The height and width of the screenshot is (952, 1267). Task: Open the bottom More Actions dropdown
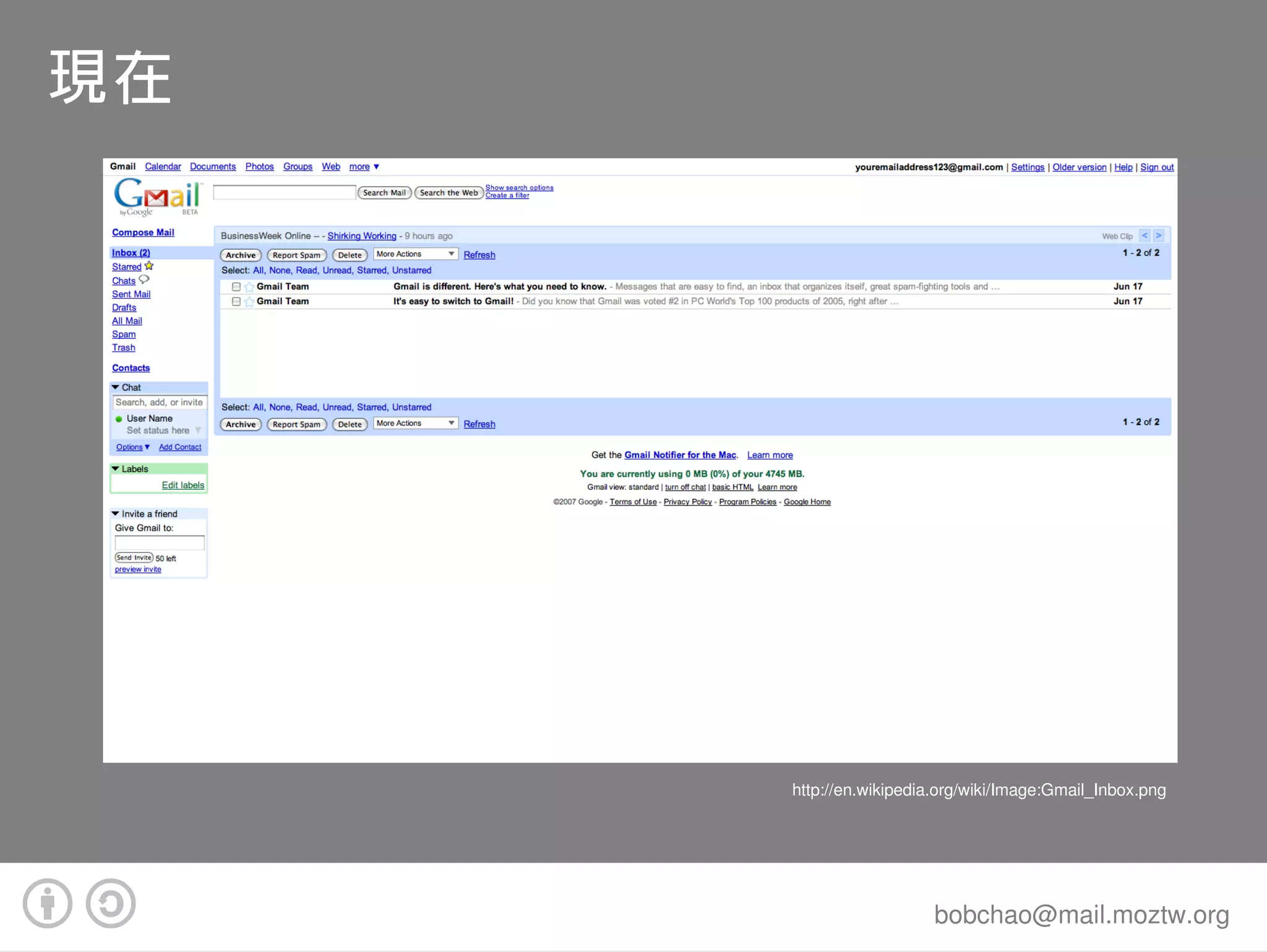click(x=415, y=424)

--------------------

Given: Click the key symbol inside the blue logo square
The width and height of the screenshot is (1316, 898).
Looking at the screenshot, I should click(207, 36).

--------------------

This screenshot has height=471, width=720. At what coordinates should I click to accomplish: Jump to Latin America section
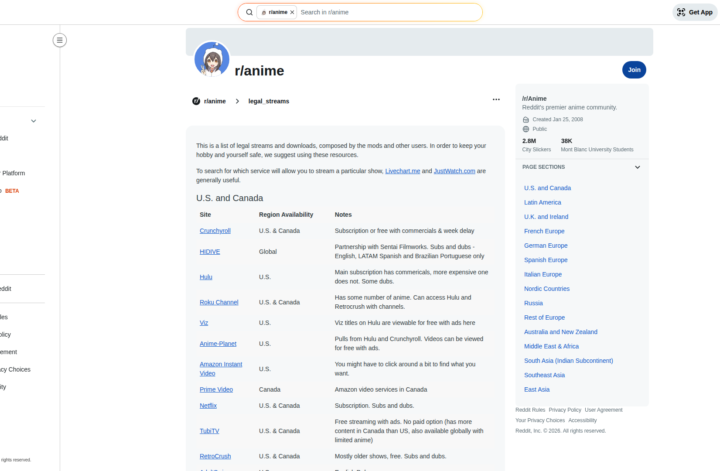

--------------------

■ JOB:
Rewrite the lines from the one containing "Given: Click the" through the one containing "Looking at the", inclusive, changing "key symbol" to "lock symbol" and leaving everything else as it is. Give back only those lines.

■ TASK RESULT:
Given: Click the lock symbol inside the blue logo square
The width and height of the screenshot is (1316, 898).
Looking at the screenshot, I should click(207, 36).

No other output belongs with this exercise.